> Exercise goal
Once you reach the line containing "Click the orange 1.3463 EMA price tag" in the entries below, write out that line and each one after it down to the line containing "Task: Add a new tab with plus", exactly and with nothing added.

> Exercise inputs
== Segment start ==

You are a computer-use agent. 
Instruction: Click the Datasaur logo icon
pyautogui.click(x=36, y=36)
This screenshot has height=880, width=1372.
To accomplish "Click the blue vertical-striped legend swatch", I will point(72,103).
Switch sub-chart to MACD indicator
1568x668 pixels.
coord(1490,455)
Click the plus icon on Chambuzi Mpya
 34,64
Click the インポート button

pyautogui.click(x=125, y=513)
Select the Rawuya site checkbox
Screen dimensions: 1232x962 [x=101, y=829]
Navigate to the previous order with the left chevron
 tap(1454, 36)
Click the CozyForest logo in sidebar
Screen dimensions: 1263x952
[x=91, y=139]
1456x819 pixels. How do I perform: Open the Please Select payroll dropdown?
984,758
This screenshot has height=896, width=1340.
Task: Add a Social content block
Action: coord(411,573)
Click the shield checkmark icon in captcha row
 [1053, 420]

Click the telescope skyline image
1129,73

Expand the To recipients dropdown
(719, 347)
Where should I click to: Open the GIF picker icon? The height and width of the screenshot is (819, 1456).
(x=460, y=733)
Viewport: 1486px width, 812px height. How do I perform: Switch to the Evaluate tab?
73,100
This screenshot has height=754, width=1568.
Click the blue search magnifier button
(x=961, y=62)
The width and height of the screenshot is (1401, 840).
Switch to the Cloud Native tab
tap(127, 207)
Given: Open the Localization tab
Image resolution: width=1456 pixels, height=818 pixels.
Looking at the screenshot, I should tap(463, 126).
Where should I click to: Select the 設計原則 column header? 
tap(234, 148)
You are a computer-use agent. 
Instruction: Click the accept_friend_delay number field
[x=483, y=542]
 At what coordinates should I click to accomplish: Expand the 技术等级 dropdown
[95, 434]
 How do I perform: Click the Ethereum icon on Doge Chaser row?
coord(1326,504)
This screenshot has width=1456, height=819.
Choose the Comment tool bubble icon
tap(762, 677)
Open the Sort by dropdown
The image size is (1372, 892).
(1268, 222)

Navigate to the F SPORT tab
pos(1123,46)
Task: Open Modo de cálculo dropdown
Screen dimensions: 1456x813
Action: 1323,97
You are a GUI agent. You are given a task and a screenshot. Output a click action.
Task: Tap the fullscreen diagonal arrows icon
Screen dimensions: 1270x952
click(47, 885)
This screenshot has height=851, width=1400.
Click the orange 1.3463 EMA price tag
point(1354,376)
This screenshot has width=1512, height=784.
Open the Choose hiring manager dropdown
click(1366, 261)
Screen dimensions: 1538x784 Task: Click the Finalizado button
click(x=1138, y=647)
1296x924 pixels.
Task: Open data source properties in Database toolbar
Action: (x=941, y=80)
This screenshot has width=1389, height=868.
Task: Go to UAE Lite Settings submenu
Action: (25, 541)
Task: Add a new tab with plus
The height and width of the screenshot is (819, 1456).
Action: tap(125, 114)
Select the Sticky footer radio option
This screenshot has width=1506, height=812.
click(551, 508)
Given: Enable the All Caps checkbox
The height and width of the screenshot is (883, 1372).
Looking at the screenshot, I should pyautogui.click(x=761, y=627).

== Segment end ==

> Response area
Click the orange 1.3463 EMA price tag
point(1354,376)
This screenshot has width=1512, height=784.
Open the Choose hiring manager dropdown
click(1366, 261)
Screen dimensions: 1538x784 Task: Click the Finalizado button
click(x=1138, y=647)
1296x924 pixels.
Task: Open data source properties in Database toolbar
Action: (x=941, y=80)
This screenshot has width=1389, height=868.
Task: Go to UAE Lite Settings submenu
Action: (25, 541)
Task: Add a new tab with plus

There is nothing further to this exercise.